• Extrait fourni

■ ■ ■ ■ ■ ■ ■

La traversée des tentations de Jésus au désert nous a rendus au désir de chercher en toute chose la volonté du Père. C’est lui qui donne vie et joie en abondance, là où nous sommes tentés de céder à la séduction des fantasmes, des complaisances et des faux bonheurs.

L’Evangile du 2° dimanche de Carême nous invite à goûter l’éternité et le repos de la présence du Père dans sa Parole. Rupture dans nos vies quotidiennes fragmentées et désordonnées, cette présence si diversement sentie et recueillie, fonde  et oriente dans l’amour nos relations et notre vie commune. La transfiguration est comme la matrice de toute expérience spirituelle chrétienne, évangélique.

 

  1. A l’écart, voir et goûter. Comme les disciples choisis par lui, laisser Jésus nous emmener avec lui, dans sa parole, à l’écart des sollicitations, occupations et préoccupations, haut dans la montagne. Prendre de la hauteur, se laisser élever par lui, par sa parole, par le travail de la prière, de l’écoute en moi de ce que cette parole  éclaire : elle fait comprendre ou découvrir quelque chose de Jésus, ou de ma vie qui prend de la valeur, elle invite à aimer de manière plus juste, plus vraie…

Et alors, voir, goûter, contempler Jésus plus vivant, plus grand, plus lumineusement présent à ma vie, à celle de ma famille, de l’équipe, du groupe ou de la communauté dont je suis membre : faire l’expérience d’une présence spirituelle, intérieure, qui nourrit ma présence de priant et comble de joie.

Aujourd’hui avec nous comme hier avec Pierre, Jacques et Jean, chacun peut voir et sentir comment Jésus s’entretient avec Moïse et Elie, comment il accomplit les promesses de l’Alliance, comment il donne tout leur sens aux psaumes… Chacun peut découvrir la force de l’amour dont il est aimé : « tu as du prix à mes yeux et je t’aime » (Is 43, 4), et redire les paroles prononcées par Pierre 6 jours avant « Tu es le Christ, le Fils du Dieu vivant ».

 

L’Ecriture lue, proclamée, partagée, méditée devient par lui Parole goûtée et savoureuse qui éclaire la vie vraie et donne désir et courage de s’engager avec lui à aimer davantage et surtout plus juste. Quoi de plus légitime que de vouloir demeurer dans cet écart aérien et lumineux, et d’y dresser des tentes pour y rejoindre à temps compté ces voix prophétiques et sages si nourrissantes pour la foi ?

■ ■ ■ ■ ■ ■ ■

• Votre objectif
Recopiez le passage de l'extrait sur la Transfiguration qui va de « L’Ecriture lue, proclamée, partagée, méditée » jusqu'à « pour la foi ? ».

• Extraits des données
■ ■ ■ ■ ■ ■ ■

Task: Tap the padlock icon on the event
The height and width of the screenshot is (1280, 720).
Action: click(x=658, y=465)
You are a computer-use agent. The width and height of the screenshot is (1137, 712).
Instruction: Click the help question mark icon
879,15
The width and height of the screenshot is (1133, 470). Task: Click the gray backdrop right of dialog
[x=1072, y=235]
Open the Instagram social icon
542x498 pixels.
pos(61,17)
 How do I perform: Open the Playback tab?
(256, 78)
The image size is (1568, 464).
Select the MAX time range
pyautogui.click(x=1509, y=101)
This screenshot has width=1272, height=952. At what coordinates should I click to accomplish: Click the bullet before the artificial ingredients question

■ ■ ■ ■ ■ ■ ■

• Réponse finale
L’Ecriture lue, proclamée, partagée, méditée devient par lui Parole goûtée et savoureuse qui éclaire la vie vraie et donne désir et courage de s’engager avec lui à aimer davantage et surtout plus juste. Quoi de plus légitime que de vouloir demeurer dans cet écart aérien et lumineux, et d’y dresser des tentes pour y rejoindre à temps compté ces voix prophétiques et sages si nourrissantes pour la foi ?